Next generation of PDAs?
Mark van Gulik
ghoul6 at home.com
Fri Sep 7 07:30:24 UTC 2001
Sounds like a good niche (*and* a good idea). Very Star Trek. I think
the current reason pocket devices don't have 256MB of RAM is power (not
the M$ kind). I believe it was on this list about a week ago someone
posted a link to an interesting processor design by Charles Moore -- a
*very* heavily stack-oriented machine, somewhat like the Transputer (but
more so). At one point they mentioned that power consumption would be
dominated by the RAM that was attached.
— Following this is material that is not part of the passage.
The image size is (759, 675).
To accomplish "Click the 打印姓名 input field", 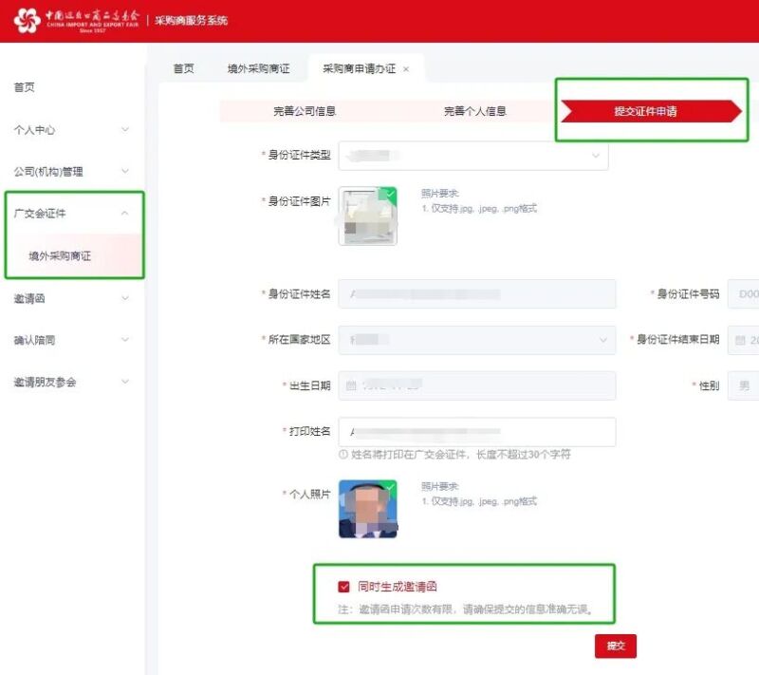I will pyautogui.click(x=476, y=432).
I was surprised, as I always
thought of, say, the easy-bake ovens Intel sells as Pentia as the
power-mad components.
-Mark
On Thursday, September 6, 2001, at 09:41 pm, Stephen Pair wrote:
> I'm sure many people on this list have seen the relatively recent HDD
> based MP3 players that have come into the market (if not:
> http://www.pjbox.com).
>
> What strikes me as incredible is that there hasn't appeared an entry in
> the PDA market based on this concept (that I know of). I would love to
> have a device that has 20GB of secondary storage that fits into a shirt
> pocket. I would love it even more if it ran Squeak (of course) and
> could:
>
> - become the computational engine (or just storage) for your home
> entertainment system (with that much storage you could store a good bit
> of video, mp3s, video games, etc)
> - interface with a automobile computer system
> - serve all the traditional PDA functions
> - interface with your home network (and automatically back itself up
> overnight)
> - plug into a desktop or laptop form factor as it's computational engine
> (or it's storage)
> - interface with a home and cellular wireless network
>
> Does anyone know of such a device? Seems like it could be a huge
> market. Current PDAs are too limited in terms of storage capacity and
> it's a pain to keep them in sync. The current devices only have about
> 12MB of DRAM, but I would imagine you could build something with 256MB
> of DRAM or more and still keep it small.